Distances lookup tables : normal table, border table, angle tables
------------------------------------------------------------------
typedef struct {
short Dist_dist[2][imagerows][imagecolumns]; : Direct relative distance, border or normal
short Dist_coord[2][2][imagerows][imagecolumns]; : Relative distance in x and y, border or normal
float Dist_angle[2][imagerows][imagecolumns]; : Alpha and beta angles
} VIS_DistanceTables;
@ This structure defines the distance table and is a global variable.
'dist' defines the direct distance between the robot and the ball,
'coord' defines the side and depth coordinates of the ball compared to the camera,
'angle' defines the object angle position compared to the camera.
Distance structure
------------------
typedef struct {
short d_row; : depth distance
short d_col; : side distance
short dist; : direct distance : dist^2=d_row^2+d_col^2
float alpha; : sideways angle
float beta; : up-down angle
} VIS_Distance;
@ The distance structure is for the user to get the ball position using VIS_GetPosition.

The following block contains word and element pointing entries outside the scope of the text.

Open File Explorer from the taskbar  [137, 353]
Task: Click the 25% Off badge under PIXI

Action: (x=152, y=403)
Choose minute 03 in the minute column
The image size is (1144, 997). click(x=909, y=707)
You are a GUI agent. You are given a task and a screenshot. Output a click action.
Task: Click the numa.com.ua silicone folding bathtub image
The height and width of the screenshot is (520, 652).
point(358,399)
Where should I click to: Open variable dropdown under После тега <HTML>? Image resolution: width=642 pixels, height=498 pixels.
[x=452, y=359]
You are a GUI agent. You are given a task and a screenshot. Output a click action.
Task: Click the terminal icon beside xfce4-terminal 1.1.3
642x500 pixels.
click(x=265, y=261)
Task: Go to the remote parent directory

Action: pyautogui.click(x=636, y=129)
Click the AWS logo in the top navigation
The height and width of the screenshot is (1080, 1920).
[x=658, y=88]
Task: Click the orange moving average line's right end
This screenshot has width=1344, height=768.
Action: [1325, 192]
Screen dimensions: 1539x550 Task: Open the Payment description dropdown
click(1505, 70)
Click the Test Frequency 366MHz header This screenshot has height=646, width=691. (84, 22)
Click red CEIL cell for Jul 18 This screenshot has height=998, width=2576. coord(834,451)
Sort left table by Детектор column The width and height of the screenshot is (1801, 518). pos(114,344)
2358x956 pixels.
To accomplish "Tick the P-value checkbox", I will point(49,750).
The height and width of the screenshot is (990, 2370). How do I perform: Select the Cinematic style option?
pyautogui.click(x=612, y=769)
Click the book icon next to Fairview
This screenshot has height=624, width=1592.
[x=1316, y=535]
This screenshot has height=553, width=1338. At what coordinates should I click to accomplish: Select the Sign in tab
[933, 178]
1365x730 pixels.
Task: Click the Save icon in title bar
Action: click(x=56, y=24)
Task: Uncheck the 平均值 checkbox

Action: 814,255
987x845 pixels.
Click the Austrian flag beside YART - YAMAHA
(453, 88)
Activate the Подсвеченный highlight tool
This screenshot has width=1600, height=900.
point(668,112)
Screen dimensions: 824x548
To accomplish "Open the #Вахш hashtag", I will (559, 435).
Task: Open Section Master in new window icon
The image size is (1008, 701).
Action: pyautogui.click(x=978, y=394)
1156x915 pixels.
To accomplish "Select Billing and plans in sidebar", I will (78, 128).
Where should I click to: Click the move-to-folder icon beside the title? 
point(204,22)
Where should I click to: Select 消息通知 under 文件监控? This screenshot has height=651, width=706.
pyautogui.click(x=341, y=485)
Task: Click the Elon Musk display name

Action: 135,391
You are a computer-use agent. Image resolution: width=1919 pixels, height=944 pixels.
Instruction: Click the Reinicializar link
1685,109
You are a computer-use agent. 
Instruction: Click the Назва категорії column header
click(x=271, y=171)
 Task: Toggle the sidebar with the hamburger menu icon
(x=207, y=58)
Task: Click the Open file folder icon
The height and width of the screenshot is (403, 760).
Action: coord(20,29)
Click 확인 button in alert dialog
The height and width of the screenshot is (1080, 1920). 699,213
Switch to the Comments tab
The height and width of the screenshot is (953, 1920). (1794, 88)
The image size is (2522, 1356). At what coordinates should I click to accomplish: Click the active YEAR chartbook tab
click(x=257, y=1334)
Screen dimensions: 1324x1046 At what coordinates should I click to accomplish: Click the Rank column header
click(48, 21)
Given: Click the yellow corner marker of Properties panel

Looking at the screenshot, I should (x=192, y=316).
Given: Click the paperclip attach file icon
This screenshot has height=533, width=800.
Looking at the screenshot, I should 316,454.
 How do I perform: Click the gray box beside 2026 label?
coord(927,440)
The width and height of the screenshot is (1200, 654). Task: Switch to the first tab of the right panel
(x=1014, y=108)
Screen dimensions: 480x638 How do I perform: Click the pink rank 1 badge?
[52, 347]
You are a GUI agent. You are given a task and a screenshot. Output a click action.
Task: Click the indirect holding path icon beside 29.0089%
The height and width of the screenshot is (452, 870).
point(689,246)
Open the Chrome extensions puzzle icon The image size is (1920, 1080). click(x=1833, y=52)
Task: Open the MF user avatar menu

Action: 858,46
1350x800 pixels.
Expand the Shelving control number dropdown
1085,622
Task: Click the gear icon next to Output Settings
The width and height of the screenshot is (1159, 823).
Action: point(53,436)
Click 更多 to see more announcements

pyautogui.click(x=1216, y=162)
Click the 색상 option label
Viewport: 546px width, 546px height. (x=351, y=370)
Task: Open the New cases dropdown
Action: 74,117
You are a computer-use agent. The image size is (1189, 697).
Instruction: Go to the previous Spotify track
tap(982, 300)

@ The distance is only valid for the ball, but the angle position can be used for any object.
* ***************************************** *
* Global variables (defined in LibVision.c) *
* ***************************************** *
VIS_HueTable HueTable; : Global hue-table conversion
BYTE HueTableOK=0; : Flag if hue-table is initialised or not
VIS_Algo AlgoInfo; : Global algorithm information
BYTE AlgoInfoOK=0; : Flag if the algorithm informations are initialised or not
VIS_CameraOffset CamInfo; : Camera setup for distance
BYTE CamInfoOK=0; : Flag of the camera informations are initialised or not
VIS_DistanceTables DistTables; : Distance tables
BYTE DistTablesOK=0; : Flag if the distance tables are initialised or not
@ These are the global variables declared in the LibVision.c program. They are the basic informations the
library needs to work.